_PROBLEM STATEMENT_: Starting at the line with "DOWNTOWN LA (1032, 2292)" in it, reproduce each line below through the last one, exactly, and include nothing else.

RECORDED DATA below:

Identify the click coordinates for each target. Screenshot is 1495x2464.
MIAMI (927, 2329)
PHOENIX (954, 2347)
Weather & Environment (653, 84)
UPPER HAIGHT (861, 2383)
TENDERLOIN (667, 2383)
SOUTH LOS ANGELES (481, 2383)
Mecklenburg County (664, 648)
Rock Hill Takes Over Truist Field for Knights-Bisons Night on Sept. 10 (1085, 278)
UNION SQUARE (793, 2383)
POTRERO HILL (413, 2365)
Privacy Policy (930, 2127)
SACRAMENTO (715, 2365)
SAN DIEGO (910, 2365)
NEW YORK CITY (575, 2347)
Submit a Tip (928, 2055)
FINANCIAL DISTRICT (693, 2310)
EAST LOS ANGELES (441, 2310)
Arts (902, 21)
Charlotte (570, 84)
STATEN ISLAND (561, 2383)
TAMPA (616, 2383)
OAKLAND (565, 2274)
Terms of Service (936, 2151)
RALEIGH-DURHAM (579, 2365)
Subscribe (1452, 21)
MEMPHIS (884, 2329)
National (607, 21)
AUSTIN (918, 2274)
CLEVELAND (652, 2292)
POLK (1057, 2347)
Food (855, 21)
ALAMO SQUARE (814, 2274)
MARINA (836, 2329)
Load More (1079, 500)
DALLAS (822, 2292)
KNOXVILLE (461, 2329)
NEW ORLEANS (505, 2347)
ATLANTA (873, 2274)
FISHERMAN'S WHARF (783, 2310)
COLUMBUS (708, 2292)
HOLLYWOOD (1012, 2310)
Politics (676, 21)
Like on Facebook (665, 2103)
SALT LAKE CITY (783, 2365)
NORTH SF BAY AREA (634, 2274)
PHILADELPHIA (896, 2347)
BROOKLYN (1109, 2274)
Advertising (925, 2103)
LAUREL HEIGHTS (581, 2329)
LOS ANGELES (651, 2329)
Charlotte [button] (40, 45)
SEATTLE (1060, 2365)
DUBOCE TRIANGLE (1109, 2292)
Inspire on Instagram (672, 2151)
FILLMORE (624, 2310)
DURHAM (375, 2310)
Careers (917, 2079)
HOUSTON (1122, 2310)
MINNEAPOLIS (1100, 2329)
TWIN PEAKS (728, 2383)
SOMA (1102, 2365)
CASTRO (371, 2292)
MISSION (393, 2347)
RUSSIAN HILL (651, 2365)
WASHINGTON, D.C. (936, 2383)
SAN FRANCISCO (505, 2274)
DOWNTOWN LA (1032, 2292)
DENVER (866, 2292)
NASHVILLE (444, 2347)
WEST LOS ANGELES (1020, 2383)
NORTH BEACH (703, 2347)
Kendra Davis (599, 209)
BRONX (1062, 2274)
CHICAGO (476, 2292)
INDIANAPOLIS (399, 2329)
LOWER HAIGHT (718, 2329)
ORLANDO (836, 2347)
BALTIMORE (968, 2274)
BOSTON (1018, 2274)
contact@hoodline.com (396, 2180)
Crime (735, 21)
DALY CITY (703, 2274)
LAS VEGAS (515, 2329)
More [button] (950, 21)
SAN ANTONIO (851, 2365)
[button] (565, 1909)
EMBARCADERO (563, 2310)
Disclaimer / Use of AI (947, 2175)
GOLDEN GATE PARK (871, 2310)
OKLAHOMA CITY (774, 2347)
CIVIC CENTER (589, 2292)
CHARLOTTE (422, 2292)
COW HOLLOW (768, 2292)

End of RECORDED DATA.

_EXPECTED ANSWER_:
DOWNTOWN LA (1032, 2292)
DENVER (866, 2292)
NASHVILLE (444, 2347)
WEST LOS ANGELES (1020, 2383)
NORTH BEACH (703, 2347)
Kendra Davis (599, 209)
BRONX (1062, 2274)
CHICAGO (476, 2292)
INDIANAPOLIS (399, 2329)
LOWER HAIGHT (718, 2329)
ORLANDO (836, 2347)
BALTIMORE (968, 2274)
BOSTON (1018, 2274)
contact@hoodline.com (396, 2180)
Crime (735, 21)
DALY CITY (703, 2274)
LAS VEGAS (515, 2329)
More [button] (950, 21)
SAN ANTONIO (851, 2365)
[button] (565, 1909)
EMBARCADERO (563, 2310)
Disclaimer / Use of AI (947, 2175)
GOLDEN GATE PARK (871, 2310)
OKLAHOMA CITY (774, 2347)
CIVIC CENTER (589, 2292)
CHARLOTTE (422, 2292)
COW HOLLOW (768, 2292)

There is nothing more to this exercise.